Open MPI logo

Open MPI User's Mailing List Archives

  |   Home   |   Support   |   FAQ   |   all Open MPI User's mailing list

From: tim gunter (tgunter_at_[hidden])
Date: 2007-03-21 16:51:09


i am experiencing some issues w/ openmpi 1.2 running on a rocks
4.2.1cluster(the issues also appear to occur w/ openmpi
1.1.5 and 1.1.4).

when i run my program with the frontend in the list of nodes, they deadlock.

when i run my program without the frontend in the list of nodes, they run to
completion.

the simplest test program that does this(test1.c) does an "MPI_Init",
followed by an "MPI_Barrier", and a "MPI_Finalize".
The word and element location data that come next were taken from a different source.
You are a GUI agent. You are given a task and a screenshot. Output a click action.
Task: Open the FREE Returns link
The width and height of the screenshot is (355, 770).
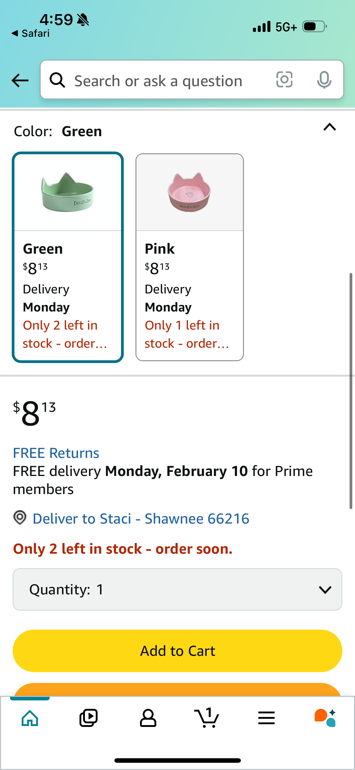[x=56, y=453]
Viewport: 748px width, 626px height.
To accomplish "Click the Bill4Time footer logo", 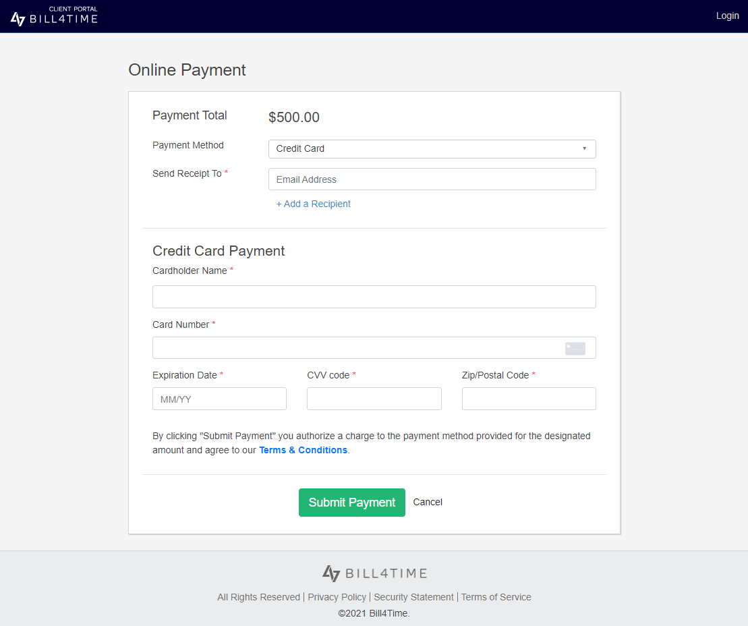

so the following deadlocks:

    /users/gunter $ mpirun -np 3 -H frontend,compute-0-0,compute-0-1 ./test1
    host:compute-0-1.local made it past the barrier, ret:0
    mpirun: killing job...

    mpirun noticed that job rank 0 with PID 15384 on node frontend exited on
signal 15 (Terminated).
    2 additional processes aborted (not shown)

this runs to completion:

    /users/gunter $ mpirun -np 3 -H compute-0-0,compute-0-1,compute-0-2
./test1
    host:compute-0-1.local made it past the barrier, ret:0
    host:compute-0-0.local made it past the barrier, ret:0
    host:compute-0-2.local made it past the barrier, ret:0

if i have the compute nodes send a message to the frontend prior to the
barrier, it runs to completion:

    /users/gunter $ mpirun -np 3 -H frontend,compute-0-0,compute-0-1 ./test2
0
    host: frontend.domain node: 0 is the master
    host: compute-0-0.local node: 1 sent: 1 to: 0
    host: compute-0-1.local node: 2 sent: 2 to: 0
    host: frontend.domain node: 0 recv: 1 from: 1
    host: frontend.domain node: 0 recv: 2 from: 2
    host: frontend.domain made it past the barrier, ret:0
    host: compute-0-1.local made it past the barrier, ret:0
    host: compute-0-0.local made it past the barrier, ret:0

if i have a different node function as the master, it deadlocks:

    /users/gunter $ mpirun -np 3 -H frontend,compute-0-0,compute-0-1 ./test2
1
    host: compute-0-0.local node: 1 is the master
    host: compute-0-1.local node: 2 sent: 2 to: 1
    mpirun: killing job...

    mpirun noticed that job rank 0 with PID 15411 on node frontend exited on
signal 15 (Terminated).
    2 additional processes aborted (not shown)

how is it that in the first example, one node makes it past the barrier, and
the rest deadlock?

these programs both run to completion on two other MPI implementations.

is there something mis-configured on my cluster? or is this potentially an
openmpi bug?

what is the best way to debug this?

any help would be appreciated!

--tim